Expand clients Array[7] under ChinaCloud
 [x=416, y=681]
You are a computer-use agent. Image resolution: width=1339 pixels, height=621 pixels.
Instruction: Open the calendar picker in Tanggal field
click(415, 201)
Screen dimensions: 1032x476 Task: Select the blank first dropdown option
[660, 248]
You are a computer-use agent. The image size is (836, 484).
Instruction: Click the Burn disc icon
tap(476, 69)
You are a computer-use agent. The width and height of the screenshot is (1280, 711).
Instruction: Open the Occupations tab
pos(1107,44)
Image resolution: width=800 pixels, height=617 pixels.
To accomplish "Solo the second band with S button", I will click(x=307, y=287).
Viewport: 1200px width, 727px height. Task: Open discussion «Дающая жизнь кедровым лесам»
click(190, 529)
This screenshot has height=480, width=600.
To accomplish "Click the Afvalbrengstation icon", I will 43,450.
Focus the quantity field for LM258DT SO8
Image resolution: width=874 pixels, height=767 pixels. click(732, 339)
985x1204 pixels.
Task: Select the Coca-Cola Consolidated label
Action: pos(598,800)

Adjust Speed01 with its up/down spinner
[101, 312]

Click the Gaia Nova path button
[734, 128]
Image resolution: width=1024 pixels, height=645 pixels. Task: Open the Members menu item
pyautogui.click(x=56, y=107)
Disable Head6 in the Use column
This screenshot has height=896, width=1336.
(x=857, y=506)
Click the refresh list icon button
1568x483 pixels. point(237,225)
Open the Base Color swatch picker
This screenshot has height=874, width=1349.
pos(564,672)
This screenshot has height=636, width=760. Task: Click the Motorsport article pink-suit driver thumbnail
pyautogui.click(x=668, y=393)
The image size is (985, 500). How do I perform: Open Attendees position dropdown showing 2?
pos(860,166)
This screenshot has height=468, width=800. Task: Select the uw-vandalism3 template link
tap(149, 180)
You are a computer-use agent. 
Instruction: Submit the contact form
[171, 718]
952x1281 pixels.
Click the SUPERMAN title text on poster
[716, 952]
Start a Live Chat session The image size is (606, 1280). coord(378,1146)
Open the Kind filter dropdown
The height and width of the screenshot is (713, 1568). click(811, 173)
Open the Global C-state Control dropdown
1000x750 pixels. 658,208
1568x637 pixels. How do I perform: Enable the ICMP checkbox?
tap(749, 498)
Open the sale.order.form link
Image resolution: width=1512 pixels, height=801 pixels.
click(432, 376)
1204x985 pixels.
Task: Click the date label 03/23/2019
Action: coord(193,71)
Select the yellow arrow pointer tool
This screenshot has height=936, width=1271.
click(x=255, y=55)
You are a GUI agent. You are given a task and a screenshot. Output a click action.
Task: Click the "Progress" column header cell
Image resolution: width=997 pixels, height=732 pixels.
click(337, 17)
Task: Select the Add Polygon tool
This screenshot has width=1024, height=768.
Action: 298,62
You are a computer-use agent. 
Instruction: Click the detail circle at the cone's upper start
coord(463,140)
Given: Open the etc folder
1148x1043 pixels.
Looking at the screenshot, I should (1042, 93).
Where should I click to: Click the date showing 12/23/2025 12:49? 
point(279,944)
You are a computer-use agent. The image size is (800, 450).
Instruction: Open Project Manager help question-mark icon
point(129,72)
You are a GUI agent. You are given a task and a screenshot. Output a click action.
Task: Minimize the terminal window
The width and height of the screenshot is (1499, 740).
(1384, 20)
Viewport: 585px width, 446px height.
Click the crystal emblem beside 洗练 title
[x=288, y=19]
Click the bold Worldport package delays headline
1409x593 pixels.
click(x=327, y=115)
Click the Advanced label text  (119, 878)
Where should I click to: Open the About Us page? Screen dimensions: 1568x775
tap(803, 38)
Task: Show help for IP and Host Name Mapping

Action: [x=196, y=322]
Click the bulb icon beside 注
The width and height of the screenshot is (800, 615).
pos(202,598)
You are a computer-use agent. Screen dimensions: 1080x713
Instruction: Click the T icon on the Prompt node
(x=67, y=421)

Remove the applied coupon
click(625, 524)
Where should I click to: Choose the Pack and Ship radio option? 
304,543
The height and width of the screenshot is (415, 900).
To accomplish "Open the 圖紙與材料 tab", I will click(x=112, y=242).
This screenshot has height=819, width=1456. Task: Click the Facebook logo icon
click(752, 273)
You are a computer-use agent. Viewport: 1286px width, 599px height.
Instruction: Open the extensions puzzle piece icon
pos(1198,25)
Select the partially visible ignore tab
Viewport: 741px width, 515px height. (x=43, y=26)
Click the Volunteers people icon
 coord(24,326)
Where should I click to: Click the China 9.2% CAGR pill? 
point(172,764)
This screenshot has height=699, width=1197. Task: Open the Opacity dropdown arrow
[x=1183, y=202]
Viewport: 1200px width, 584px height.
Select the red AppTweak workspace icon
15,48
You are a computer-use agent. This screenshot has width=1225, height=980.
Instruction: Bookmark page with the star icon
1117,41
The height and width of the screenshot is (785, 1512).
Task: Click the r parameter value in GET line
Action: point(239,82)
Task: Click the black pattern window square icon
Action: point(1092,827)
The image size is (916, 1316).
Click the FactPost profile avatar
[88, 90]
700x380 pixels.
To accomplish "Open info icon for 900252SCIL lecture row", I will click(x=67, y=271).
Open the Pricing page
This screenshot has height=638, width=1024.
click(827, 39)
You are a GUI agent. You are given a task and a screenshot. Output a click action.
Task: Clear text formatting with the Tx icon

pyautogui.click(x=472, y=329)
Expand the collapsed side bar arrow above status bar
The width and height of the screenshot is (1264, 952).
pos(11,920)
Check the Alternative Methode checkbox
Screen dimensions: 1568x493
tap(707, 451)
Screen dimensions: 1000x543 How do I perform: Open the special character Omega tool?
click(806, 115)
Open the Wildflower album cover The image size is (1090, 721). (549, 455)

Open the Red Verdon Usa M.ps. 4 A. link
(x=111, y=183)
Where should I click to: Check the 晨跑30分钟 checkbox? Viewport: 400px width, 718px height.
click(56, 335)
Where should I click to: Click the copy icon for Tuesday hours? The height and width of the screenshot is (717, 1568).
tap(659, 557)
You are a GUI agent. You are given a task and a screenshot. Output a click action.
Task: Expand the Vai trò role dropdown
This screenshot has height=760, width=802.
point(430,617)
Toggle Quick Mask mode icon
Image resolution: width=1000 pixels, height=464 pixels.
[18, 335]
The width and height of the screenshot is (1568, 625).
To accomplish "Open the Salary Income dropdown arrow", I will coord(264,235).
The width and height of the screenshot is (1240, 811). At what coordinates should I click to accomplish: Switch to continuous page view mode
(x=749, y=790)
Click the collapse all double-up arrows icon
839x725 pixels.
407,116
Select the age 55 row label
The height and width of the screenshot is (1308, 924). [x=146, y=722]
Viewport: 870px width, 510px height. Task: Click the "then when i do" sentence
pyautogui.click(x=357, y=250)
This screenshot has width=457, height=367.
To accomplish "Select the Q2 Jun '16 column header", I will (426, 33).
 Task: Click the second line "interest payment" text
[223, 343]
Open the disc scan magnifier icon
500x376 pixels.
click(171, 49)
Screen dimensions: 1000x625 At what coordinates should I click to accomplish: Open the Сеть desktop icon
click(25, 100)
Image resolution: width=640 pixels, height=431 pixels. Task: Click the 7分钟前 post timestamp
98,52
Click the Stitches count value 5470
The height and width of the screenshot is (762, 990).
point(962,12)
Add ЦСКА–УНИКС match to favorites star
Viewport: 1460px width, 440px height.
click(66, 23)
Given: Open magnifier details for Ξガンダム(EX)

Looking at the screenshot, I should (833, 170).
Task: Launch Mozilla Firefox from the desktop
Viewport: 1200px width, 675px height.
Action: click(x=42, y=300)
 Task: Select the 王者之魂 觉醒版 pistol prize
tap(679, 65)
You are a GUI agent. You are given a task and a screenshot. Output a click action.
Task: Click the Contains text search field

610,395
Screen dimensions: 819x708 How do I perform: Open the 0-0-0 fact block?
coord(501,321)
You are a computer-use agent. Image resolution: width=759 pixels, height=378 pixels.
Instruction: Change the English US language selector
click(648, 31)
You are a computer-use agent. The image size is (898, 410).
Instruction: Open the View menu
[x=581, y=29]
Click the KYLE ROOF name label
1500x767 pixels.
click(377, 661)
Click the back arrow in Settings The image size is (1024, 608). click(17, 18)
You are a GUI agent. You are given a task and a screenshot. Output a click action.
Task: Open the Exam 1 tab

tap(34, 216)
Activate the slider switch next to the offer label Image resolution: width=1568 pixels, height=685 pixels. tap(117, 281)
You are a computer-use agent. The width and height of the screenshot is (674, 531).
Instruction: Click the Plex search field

ASSIGNMENT:
For the entries above, state how many lines contain the word "column". Provide the number by itself.

FINISHED EXERCISE:
3